It doesn't, nor does the Church claim the cardinalate to be a biblical, sacramental office. The title of cardinal designates a highly ranked papal assistant and adviser directly appointed by the Pope in a consistory. According to Canon Law, "The cardinals of the Holy Roman Church constitute the senate of the Roman Pontiff and aid him as his chief counselors and collaborators in the government of the Church" (CIC 230).
As a body the cardinals are referred to as the Sacred College of Cardinals, and it is to them (representing the people and clergy of Rome) that the duty falls to elected a new pope (a new Bishop of Rome) upon the death or resignation of the old one.
Although cardinals are often called "princes of the Church," their office is not intrinsically connected with the sacrament of holy orders.
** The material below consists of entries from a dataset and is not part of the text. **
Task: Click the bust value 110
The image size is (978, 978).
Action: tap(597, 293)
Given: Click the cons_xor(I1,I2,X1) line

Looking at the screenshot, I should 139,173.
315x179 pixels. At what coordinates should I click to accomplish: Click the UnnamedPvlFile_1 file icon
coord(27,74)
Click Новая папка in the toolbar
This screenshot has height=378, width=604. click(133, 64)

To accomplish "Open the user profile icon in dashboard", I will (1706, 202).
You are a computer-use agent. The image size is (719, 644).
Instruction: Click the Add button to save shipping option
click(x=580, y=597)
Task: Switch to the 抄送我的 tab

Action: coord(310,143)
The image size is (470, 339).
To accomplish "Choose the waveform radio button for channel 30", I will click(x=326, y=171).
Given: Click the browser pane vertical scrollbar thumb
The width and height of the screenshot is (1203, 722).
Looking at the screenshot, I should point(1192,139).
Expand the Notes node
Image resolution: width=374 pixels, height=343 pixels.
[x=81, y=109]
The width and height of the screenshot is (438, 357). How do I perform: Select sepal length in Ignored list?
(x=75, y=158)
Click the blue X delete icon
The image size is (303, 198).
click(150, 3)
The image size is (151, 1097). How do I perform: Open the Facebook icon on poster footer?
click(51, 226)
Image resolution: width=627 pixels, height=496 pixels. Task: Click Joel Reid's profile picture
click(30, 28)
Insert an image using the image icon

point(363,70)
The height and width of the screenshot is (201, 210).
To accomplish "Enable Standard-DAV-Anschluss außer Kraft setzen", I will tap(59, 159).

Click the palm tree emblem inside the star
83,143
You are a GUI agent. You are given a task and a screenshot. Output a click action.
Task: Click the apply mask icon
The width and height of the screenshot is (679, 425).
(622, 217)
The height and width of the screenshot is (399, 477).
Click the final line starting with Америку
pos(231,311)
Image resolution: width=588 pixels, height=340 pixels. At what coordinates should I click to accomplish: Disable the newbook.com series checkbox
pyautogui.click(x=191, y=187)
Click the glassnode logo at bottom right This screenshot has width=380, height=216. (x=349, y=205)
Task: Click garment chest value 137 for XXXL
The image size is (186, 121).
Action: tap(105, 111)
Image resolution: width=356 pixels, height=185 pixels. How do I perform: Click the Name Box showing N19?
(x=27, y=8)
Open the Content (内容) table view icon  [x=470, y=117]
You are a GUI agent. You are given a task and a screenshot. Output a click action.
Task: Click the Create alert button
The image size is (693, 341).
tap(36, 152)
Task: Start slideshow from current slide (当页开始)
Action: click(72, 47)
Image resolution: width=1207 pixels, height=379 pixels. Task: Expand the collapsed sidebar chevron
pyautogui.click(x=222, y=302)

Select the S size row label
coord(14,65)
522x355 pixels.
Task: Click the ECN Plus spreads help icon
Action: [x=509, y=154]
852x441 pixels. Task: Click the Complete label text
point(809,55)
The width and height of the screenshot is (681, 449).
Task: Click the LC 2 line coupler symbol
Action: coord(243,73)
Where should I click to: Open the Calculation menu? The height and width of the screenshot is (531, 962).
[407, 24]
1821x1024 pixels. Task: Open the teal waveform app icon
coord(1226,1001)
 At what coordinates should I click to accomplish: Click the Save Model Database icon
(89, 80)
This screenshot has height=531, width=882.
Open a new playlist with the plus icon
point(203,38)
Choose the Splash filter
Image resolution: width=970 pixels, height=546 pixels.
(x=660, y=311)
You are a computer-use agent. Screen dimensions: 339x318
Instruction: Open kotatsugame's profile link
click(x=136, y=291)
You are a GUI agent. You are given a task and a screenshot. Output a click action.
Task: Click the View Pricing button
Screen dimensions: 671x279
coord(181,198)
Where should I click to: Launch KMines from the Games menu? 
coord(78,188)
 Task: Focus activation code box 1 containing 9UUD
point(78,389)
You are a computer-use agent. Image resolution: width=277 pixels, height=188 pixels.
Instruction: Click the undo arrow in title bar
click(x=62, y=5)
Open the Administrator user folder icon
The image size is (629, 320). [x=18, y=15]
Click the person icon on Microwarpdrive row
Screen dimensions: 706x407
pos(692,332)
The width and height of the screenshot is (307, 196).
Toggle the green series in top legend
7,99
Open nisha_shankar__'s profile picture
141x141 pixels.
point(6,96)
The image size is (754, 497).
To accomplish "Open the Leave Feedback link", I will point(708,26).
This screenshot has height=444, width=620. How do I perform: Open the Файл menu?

In fact, at different times in Church history--most notably during the Renaissance--laymen served as cardinals, although the last one to do so died in 1876.
For more than a century all cardinals had been chosen from among the bishops, but in recent years that has changed a bit. Today there is one cardinal, Fr. Henri de Lubac, who is not a bishop. Pope John Paul II named another priest, Hans Urs von Balthasar, a cardinal, but von Balthasar died a few days before receiving the red hat.
The word cardinal comes from the Latin word cardo, which means hinge and refers to the important role such officials play in the government of the Church.